= Beginning of Section =

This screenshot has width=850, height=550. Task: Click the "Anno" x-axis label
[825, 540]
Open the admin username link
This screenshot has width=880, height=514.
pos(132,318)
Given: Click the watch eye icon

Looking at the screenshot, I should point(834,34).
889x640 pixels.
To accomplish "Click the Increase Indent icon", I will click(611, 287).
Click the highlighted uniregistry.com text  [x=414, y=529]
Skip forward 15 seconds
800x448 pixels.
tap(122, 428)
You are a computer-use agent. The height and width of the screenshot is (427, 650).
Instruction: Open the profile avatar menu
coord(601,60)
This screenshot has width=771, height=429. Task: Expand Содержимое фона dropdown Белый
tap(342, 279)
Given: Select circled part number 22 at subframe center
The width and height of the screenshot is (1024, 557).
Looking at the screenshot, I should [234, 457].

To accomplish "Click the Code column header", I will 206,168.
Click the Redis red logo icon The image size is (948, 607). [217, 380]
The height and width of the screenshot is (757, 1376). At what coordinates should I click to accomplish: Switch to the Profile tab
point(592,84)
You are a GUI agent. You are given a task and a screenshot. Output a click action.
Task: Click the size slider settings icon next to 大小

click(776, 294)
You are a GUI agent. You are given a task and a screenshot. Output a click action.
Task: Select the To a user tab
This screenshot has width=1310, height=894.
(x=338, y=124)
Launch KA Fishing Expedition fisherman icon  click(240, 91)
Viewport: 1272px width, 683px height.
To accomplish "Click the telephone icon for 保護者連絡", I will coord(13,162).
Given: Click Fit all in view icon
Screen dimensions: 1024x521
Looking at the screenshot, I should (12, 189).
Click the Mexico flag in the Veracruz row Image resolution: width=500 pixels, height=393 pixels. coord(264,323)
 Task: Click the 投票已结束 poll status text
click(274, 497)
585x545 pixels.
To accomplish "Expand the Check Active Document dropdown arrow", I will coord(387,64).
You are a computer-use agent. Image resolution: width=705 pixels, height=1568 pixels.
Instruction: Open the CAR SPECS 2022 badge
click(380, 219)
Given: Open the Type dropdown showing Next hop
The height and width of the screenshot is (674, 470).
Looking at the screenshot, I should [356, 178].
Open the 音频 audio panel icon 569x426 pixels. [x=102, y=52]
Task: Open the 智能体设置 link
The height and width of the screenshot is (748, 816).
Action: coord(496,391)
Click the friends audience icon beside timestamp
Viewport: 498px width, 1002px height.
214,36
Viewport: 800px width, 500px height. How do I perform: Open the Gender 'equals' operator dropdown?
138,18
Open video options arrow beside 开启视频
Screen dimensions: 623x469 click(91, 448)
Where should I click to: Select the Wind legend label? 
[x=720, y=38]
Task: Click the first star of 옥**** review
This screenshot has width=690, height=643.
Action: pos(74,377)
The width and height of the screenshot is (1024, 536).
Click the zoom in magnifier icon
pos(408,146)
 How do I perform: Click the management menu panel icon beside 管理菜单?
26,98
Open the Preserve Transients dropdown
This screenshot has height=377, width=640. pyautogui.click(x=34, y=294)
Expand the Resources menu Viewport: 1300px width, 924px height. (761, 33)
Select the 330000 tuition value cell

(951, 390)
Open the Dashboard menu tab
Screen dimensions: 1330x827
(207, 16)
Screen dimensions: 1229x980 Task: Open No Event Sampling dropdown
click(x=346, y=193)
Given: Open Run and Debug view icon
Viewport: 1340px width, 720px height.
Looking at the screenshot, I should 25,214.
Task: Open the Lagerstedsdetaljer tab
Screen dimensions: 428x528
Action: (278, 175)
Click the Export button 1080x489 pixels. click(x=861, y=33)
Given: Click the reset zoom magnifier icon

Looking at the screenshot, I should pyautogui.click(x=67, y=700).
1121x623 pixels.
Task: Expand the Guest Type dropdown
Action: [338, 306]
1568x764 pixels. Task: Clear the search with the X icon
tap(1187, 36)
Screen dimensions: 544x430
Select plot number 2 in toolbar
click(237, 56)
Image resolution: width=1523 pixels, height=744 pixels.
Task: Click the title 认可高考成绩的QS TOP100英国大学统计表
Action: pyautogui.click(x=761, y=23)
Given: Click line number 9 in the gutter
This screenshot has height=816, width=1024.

= End of Section =

→ **Prompt**
Your answer should consist solely of the lines from the one containing "Given: Open the" through the last line of the listing, written out word for word.

→ **Answer to the exercise**
Given: Open the Type dropdown showing Next hop
The height and width of the screenshot is (674, 470).
Looking at the screenshot, I should [356, 178].
Open the 音频 audio panel icon 569x426 pixels. [x=102, y=52]
Task: Open the 智能体设置 link
The height and width of the screenshot is (748, 816).
Action: coord(496,391)
Click the friends audience icon beside timestamp
Viewport: 498px width, 1002px height.
214,36
Viewport: 800px width, 500px height. How do I perform: Open the Gender 'equals' operator dropdown?
138,18
Open video options arrow beside 开启视频
Screen dimensions: 623x469 click(91, 448)
Where should I click to: Select the Wind legend label? 
[x=720, y=38]
Task: Click the first star of 옥**** review
This screenshot has width=690, height=643.
Action: pos(74,377)
The width and height of the screenshot is (1024, 536).
Click the zoom in magnifier icon
pos(408,146)
 How do I perform: Click the management menu panel icon beside 管理菜单?
26,98
Open the Preserve Transients dropdown
This screenshot has height=377, width=640. pyautogui.click(x=34, y=294)
Expand the Resources menu Viewport: 1300px width, 924px height. (761, 33)
Select the 330000 tuition value cell

(951, 390)
Open the Dashboard menu tab
Screen dimensions: 1330x827
(207, 16)
Screen dimensions: 1229x980 Task: Open No Event Sampling dropdown
click(x=346, y=193)
Given: Open Run and Debug view icon
Viewport: 1340px width, 720px height.
Looking at the screenshot, I should 25,214.
Task: Open the Lagerstedsdetaljer tab
Screen dimensions: 428x528
Action: (278, 175)
Click the Export button 1080x489 pixels. click(x=861, y=33)
Given: Click the reset zoom magnifier icon

Looking at the screenshot, I should pyautogui.click(x=67, y=700).
1121x623 pixels.
Task: Expand the Guest Type dropdown
Action: [338, 306]
1568x764 pixels. Task: Clear the search with the X icon
tap(1187, 36)
Screen dimensions: 544x430
Select plot number 2 in toolbar
click(237, 56)
Image resolution: width=1523 pixels, height=744 pixels.
Task: Click the title 认可高考成绩的QS TOP100英国大学统计表
Action: pyautogui.click(x=761, y=23)
Given: Click line number 9 in the gutter
This screenshot has height=816, width=1024.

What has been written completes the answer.